Dabei vollbrachte das Ensemble eine Höchstleistung, allen voran Astrid Meyerfeldt und Wolfgang Michalek - wie überhaupt schauspielerische Leistungen immer wieder über schwächere und selbst misslungene Saison-Produktionen hinwegzutragen vermochten. Erinnert sei an die prätentiös betitelte Liebes- und Lebenspassion „I’m searching for I:N:R:I (eine kriegsfuge)“: Eine Stuttgarter Koproduktion, geschrieben von Fritz Kater, also Armin Petras, inszeniert vom Intendanten-Kollegen Jossie Wieler, der hier mal wieder Sprechtheater in Szene setzen konnte - nur dass szenisch bei den Erzählendlosschleifen nicht viel zu machen war. Wieler und die Schauspieler machten das Beste daraus. Fritzi Haberlandt und André Jung retteten so noch einiges in Katers Assoziationslabyrinth.

Im Saison-Finale war auf einen anderen Regie-Routinier Verlass. Da musste das Schauspiel - wieder einmal - mit einem Autostück quasi auf die Standspur: Kaum zu glauben, aber die notorischen Sanierungskrankheiten des Schauspielhauses, genauer gesagt der Bühnentechnik, sind noch nicht auskuriert. Das Schauspiel machte mobil - mit Theater aus dem Auto im Autokino in Kornwestheim. Dort ging es dann wie üblich im beschleunigten Parlando durch bilder- und assoziationsreiche Wortschleifen des Autors René Pollesch, der diesen typischen Trip auf dem Parlando-Beschleunigungsstreifen wie üblich auch inszenierte - dass die Beschilderung (der Abend hieß: „Stadion der Weltjugend“) irreführend war: Geschenkt, unterhaltsam war’s allemal. Auf der Habenseite der Saison steht unbedingt auch Sebastian Baumgartens bezwingender Bilderbogen, den er über Nikolai Gogols Roman „Tote Seelen“ spannt.

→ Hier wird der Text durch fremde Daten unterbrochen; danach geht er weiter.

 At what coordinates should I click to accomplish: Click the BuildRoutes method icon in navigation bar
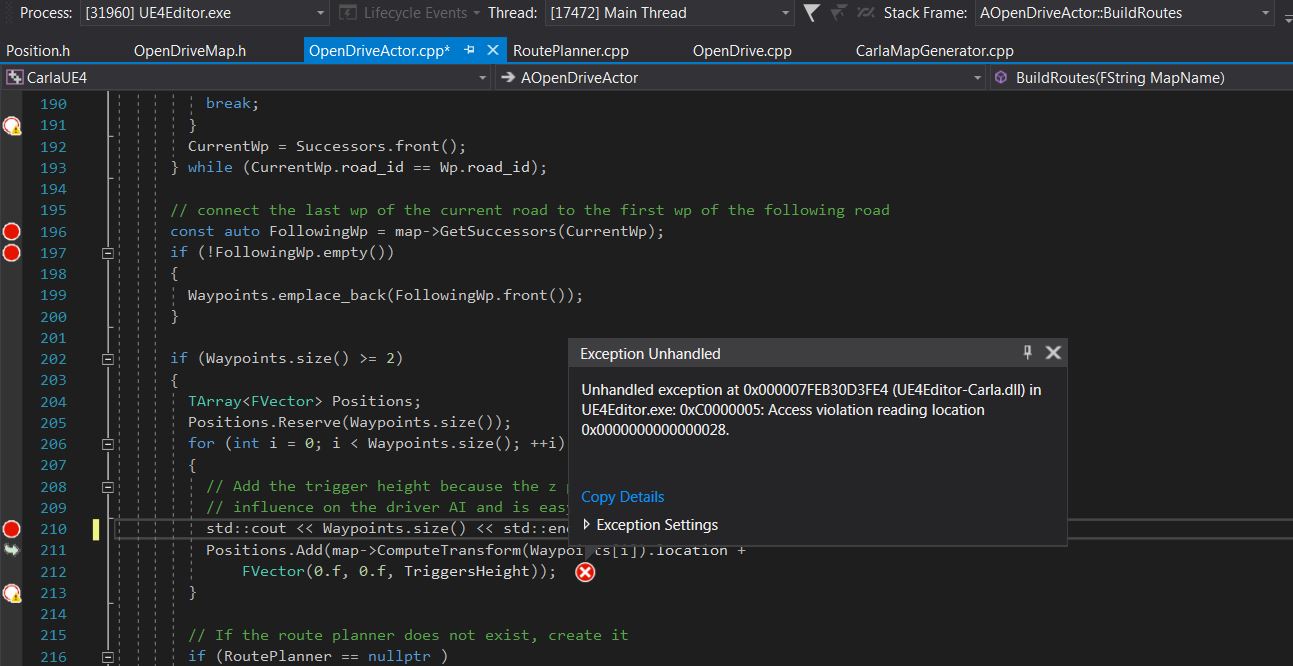pos(999,77)
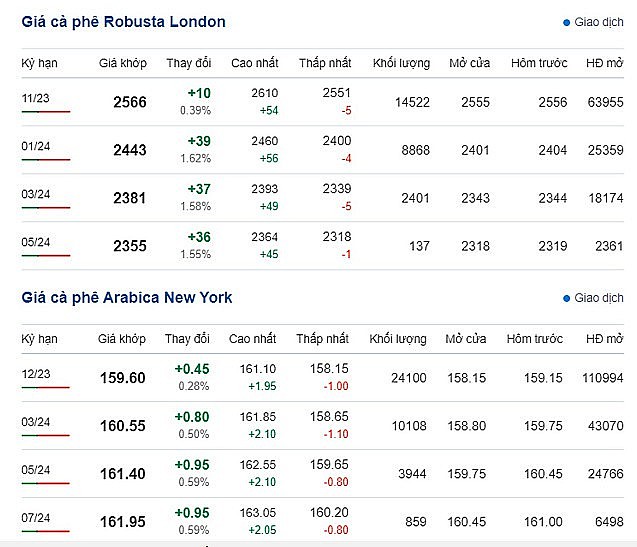
Task: Click the price range bar under 11/23
Action: 45,112
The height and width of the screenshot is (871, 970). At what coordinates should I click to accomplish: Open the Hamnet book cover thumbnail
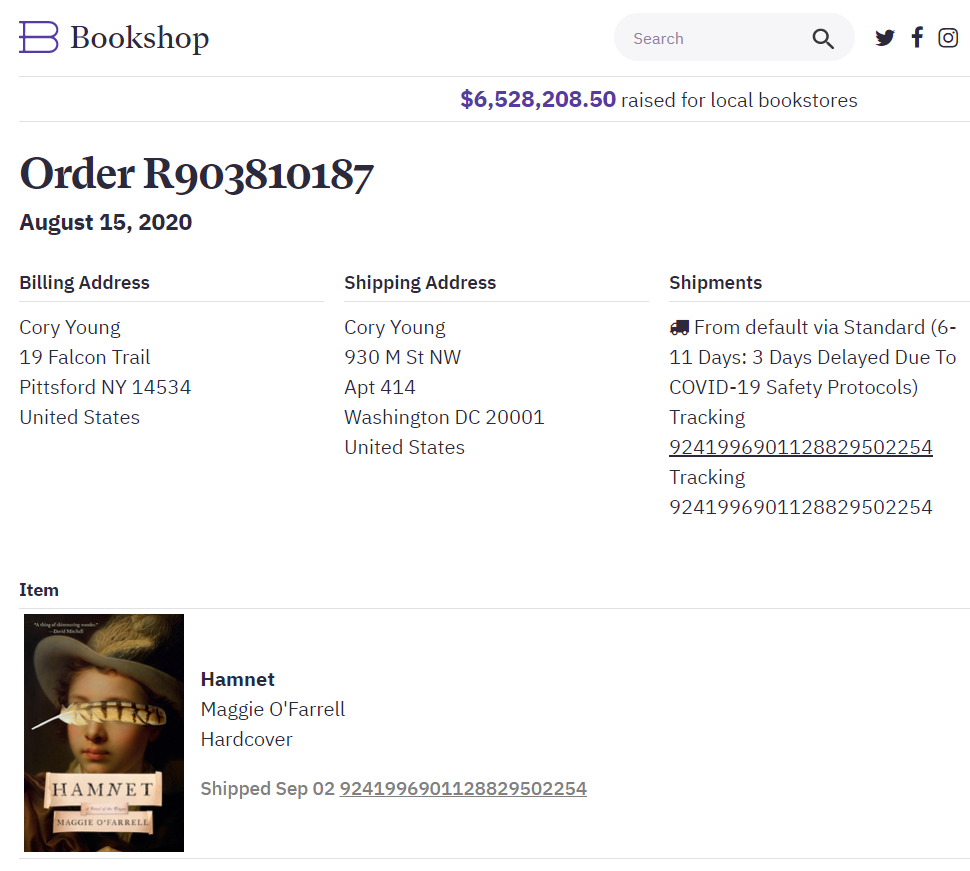(104, 733)
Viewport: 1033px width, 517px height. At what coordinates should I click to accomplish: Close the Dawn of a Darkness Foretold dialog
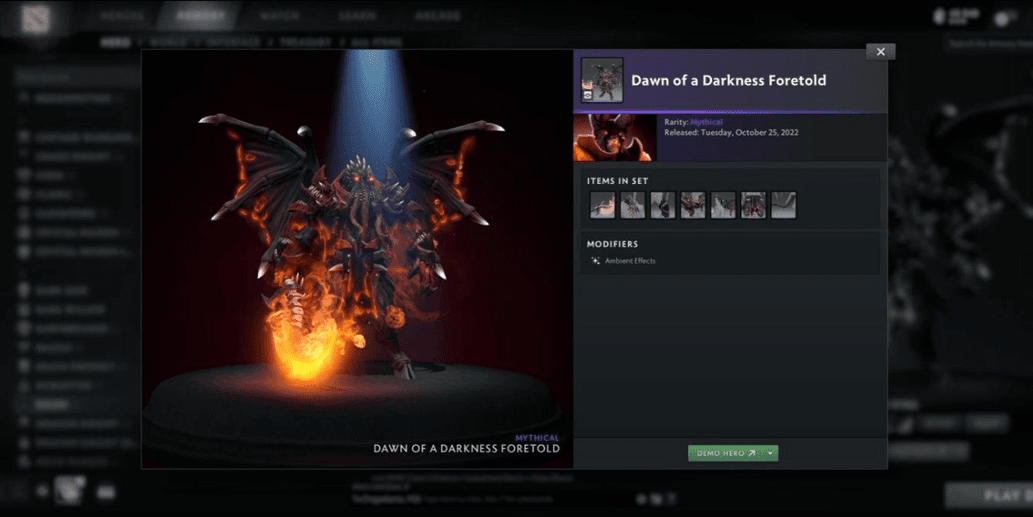coord(880,52)
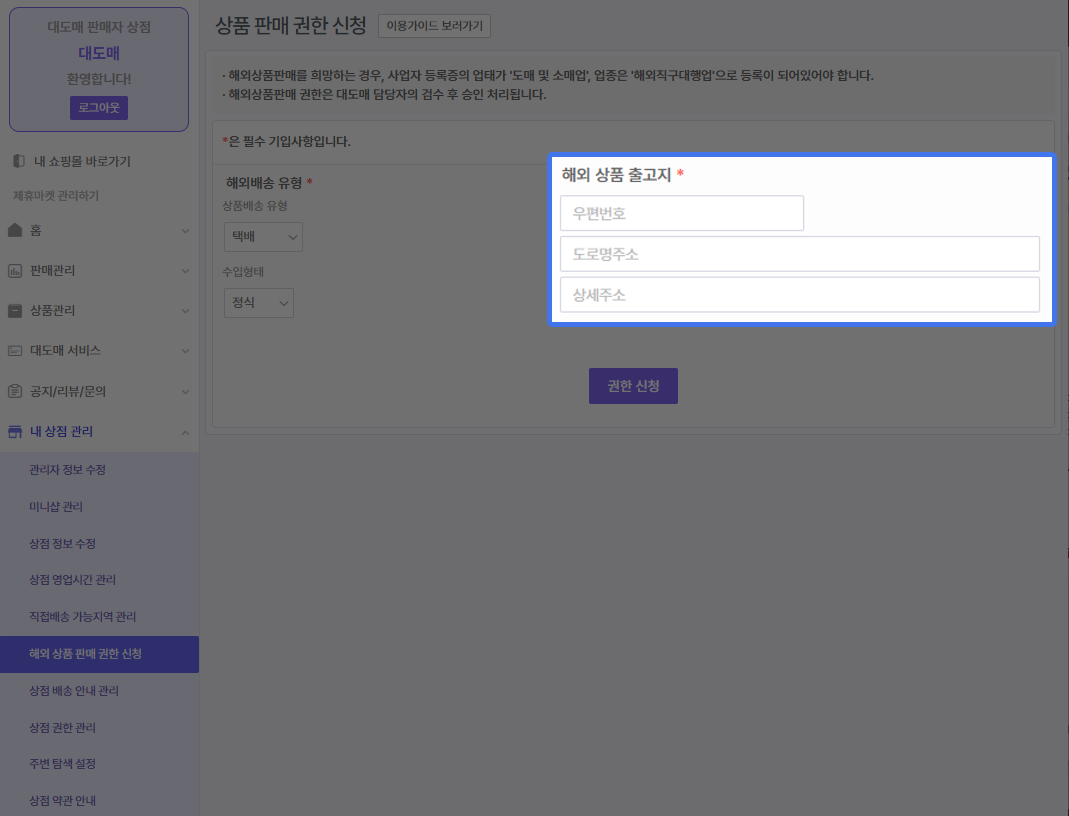The width and height of the screenshot is (1069, 816).
Task: Expand the 대도매 서비스 chevron arrow
Action: 185,351
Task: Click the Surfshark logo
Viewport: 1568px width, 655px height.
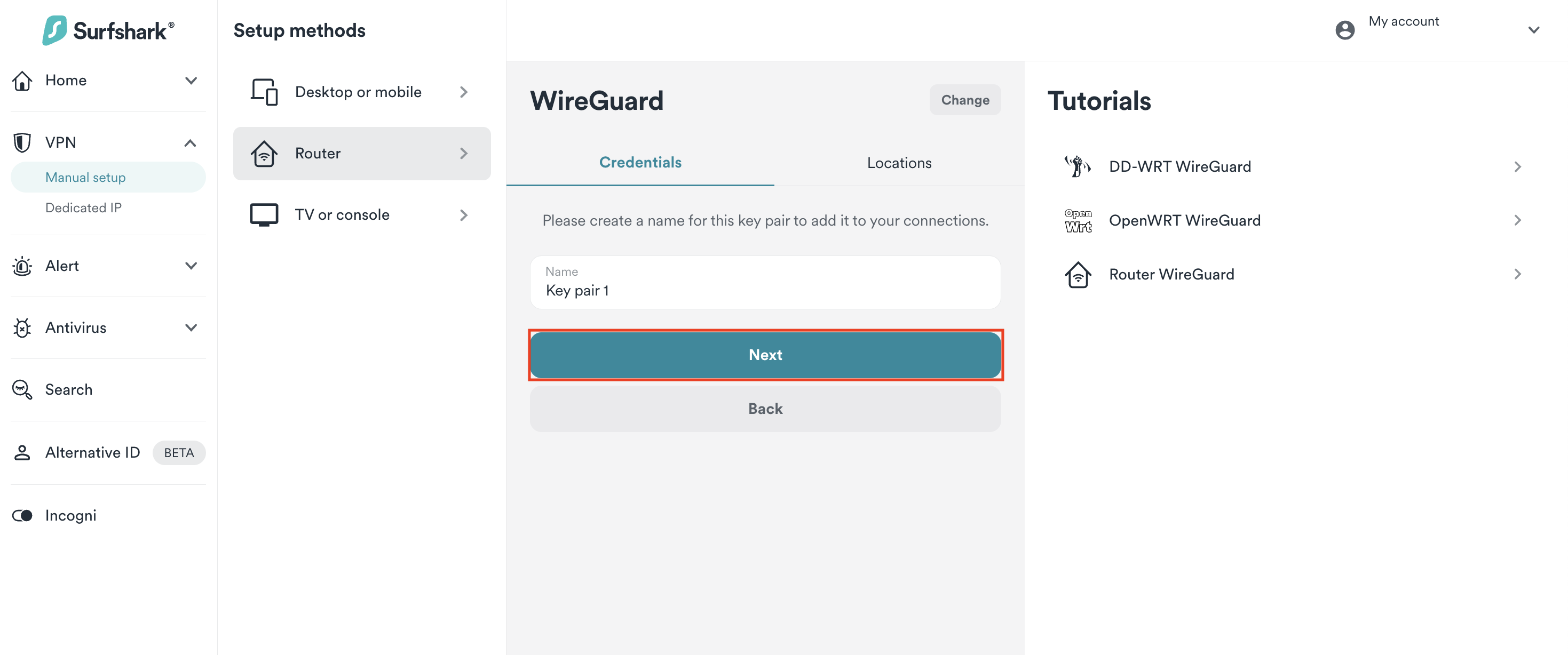Action: [x=108, y=30]
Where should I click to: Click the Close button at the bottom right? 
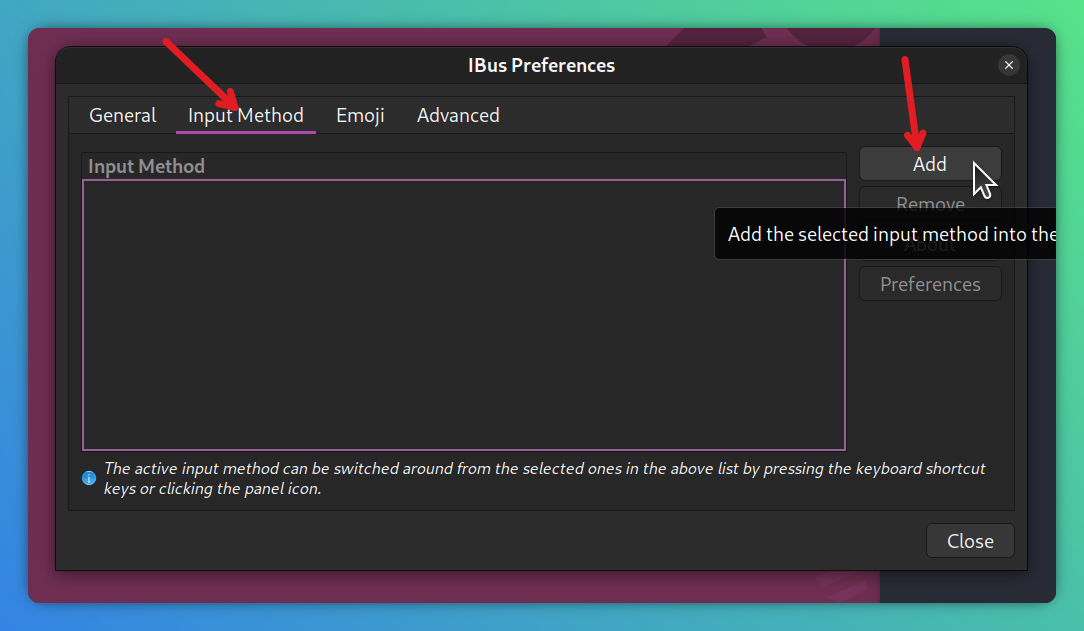click(x=970, y=540)
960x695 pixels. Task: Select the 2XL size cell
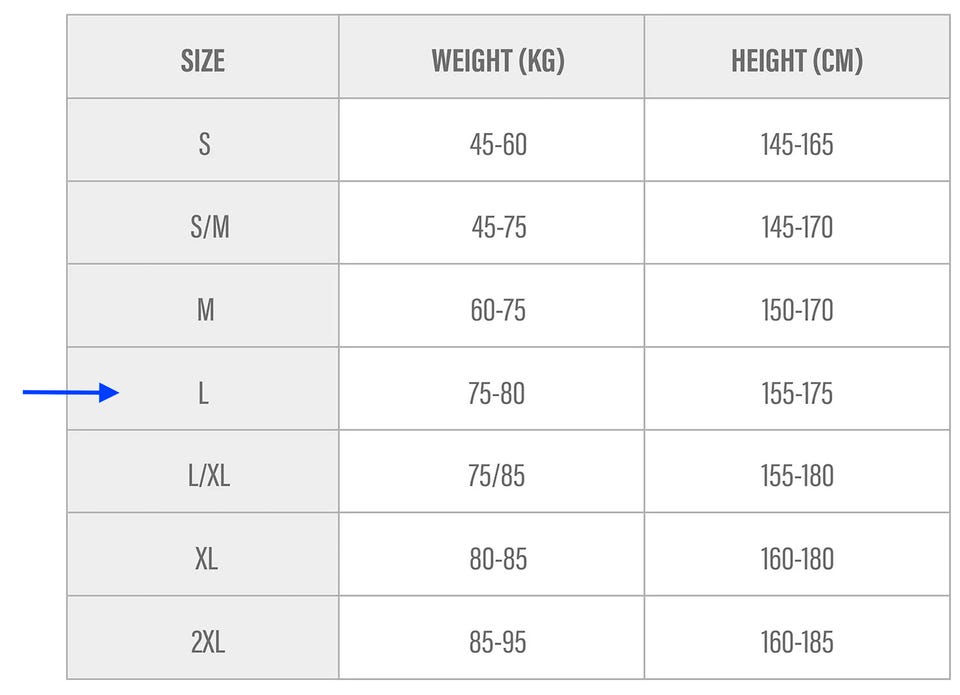tap(208, 642)
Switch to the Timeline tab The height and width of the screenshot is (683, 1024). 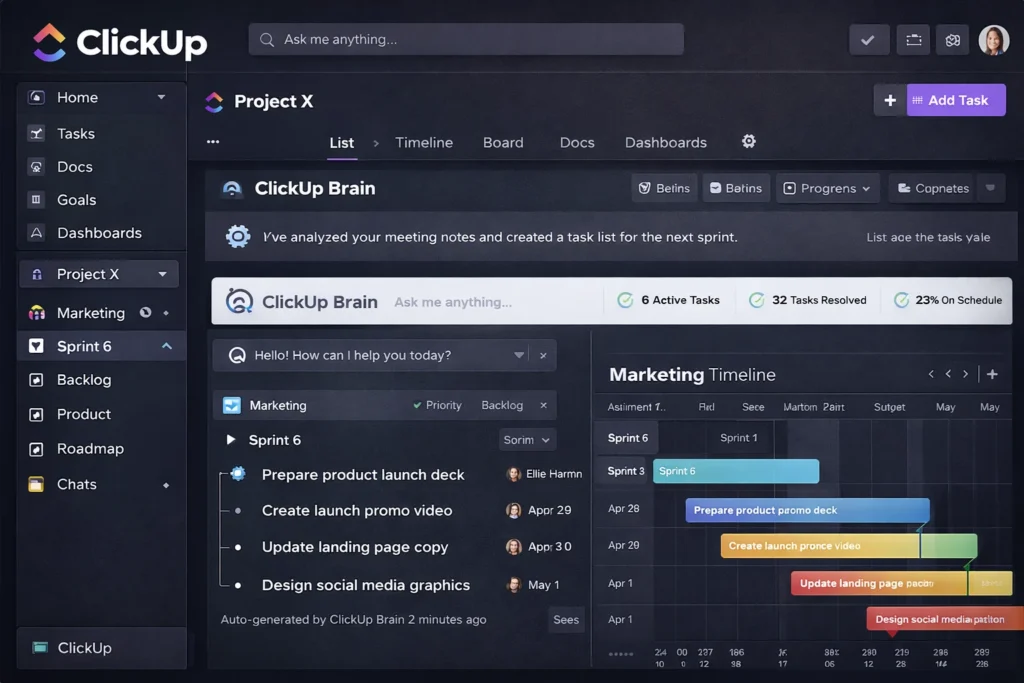click(423, 143)
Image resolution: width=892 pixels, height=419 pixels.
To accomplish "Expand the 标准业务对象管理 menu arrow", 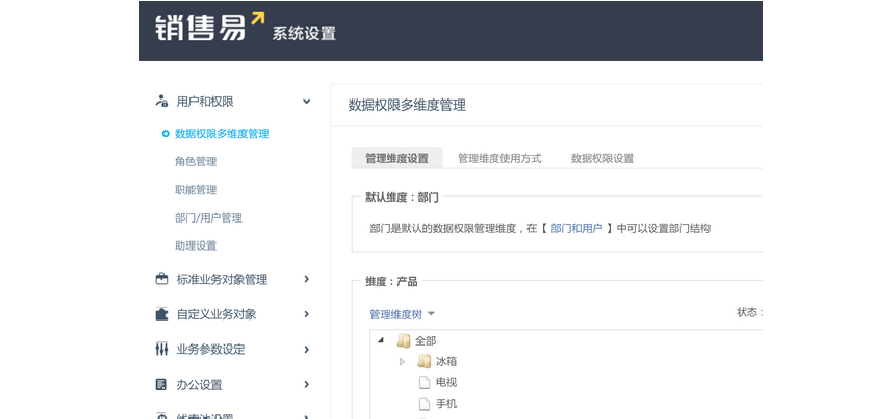I will [x=307, y=279].
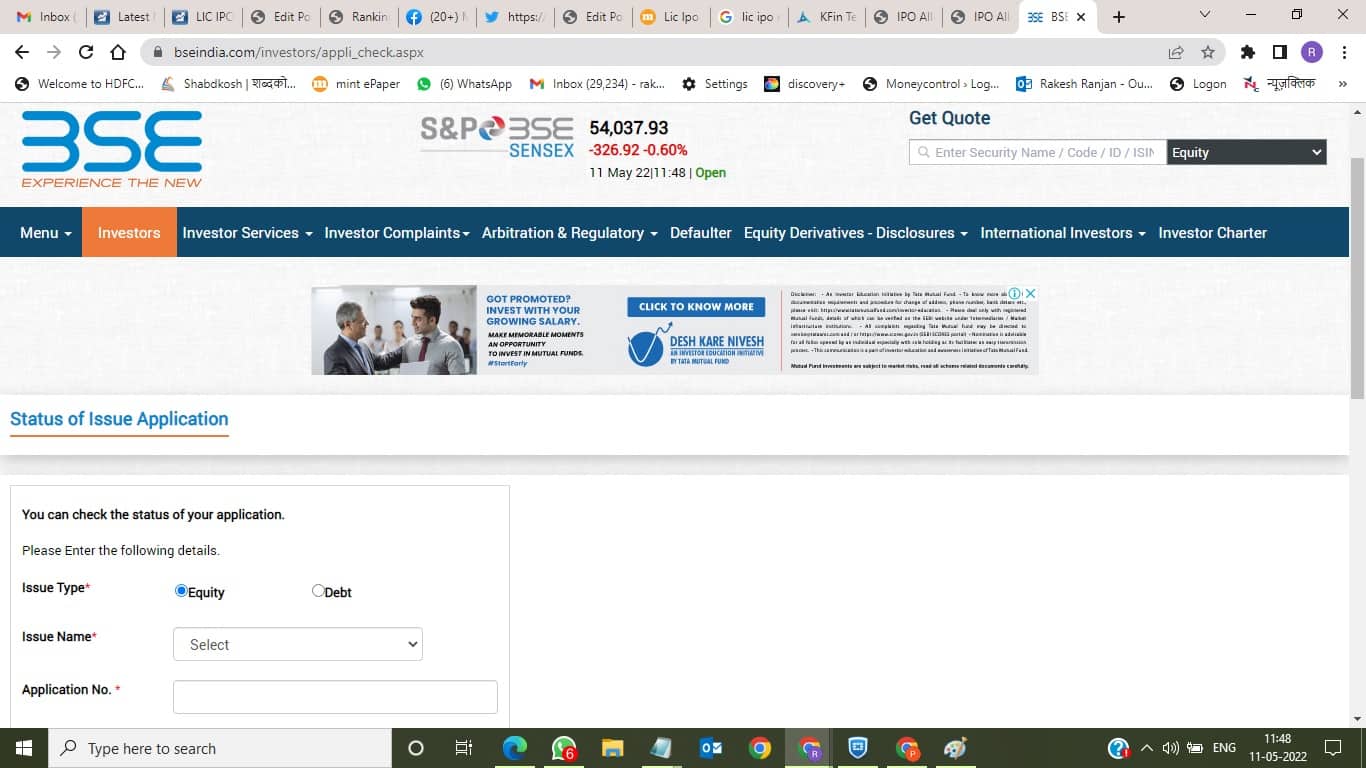
Task: Open File Explorer from the taskbar
Action: click(612, 747)
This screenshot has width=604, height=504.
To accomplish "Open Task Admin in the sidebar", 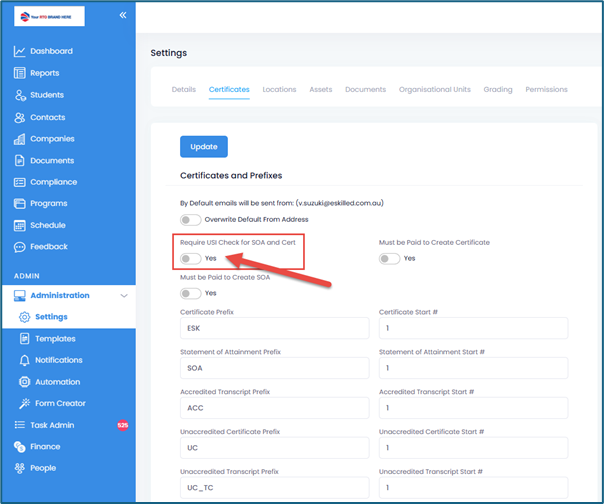I will pos(52,425).
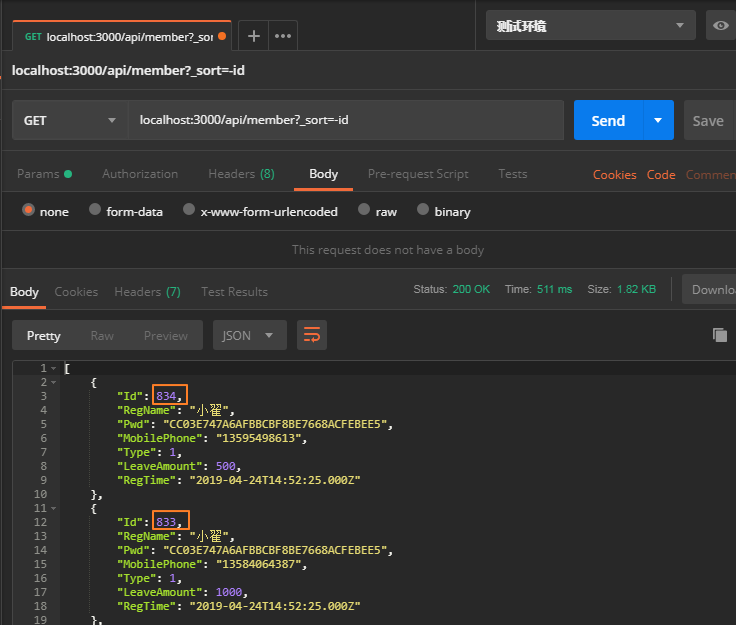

Das 500-seitige Fragment einer gesellschaftlichen Höllenfahrt zeigt Baumgarten als Kopfgeburt unstillbarer Gier in einem riesigen, bewohnbaren Totenschädel: eine starke Inszenierung, bizarr, irrwitzig, durchdacht.

Auch Armin Petras hat seine Duftmarken hinterlassen: Besser als in seiner „Kriegsfuge“ machte es der Intendant als Stückeschreiber in „zeit zu lieben zeit zu sterben“, seinem Sittengemälde der Ost-Jugend der Siebziger- und Achtzigerjahre. Hier passte dann alles: Antú Romero Nunes fand den richtigen Regie-Dreh, und auch schauspielerisch war der Abend eine Wucht. Inszenatorisch war Petras’ Input hingegen überschaubar: Sein magistral daherkommendes Lebens-„Buch (5 ingredientes de la vida)“, eine Koproduktion mit den Münchner Kammerspielen, bleibt szenisch unübersichtlich, die Shakespeare-Inszenierung „Der Sturm“ verpuffte im Wesentlichen klischeehaft-klamaukig, auch seine mit allen möglichen Assoziationen aufgerüstete Deutung des Klassikers „Nathan der Weise“ wird kaum in Erinnerung bleiben.

In unserer kleinen Serie zogen wir eine Bilanz der vergangenen Spielzeit an den wichtigsten Bühnen der Region.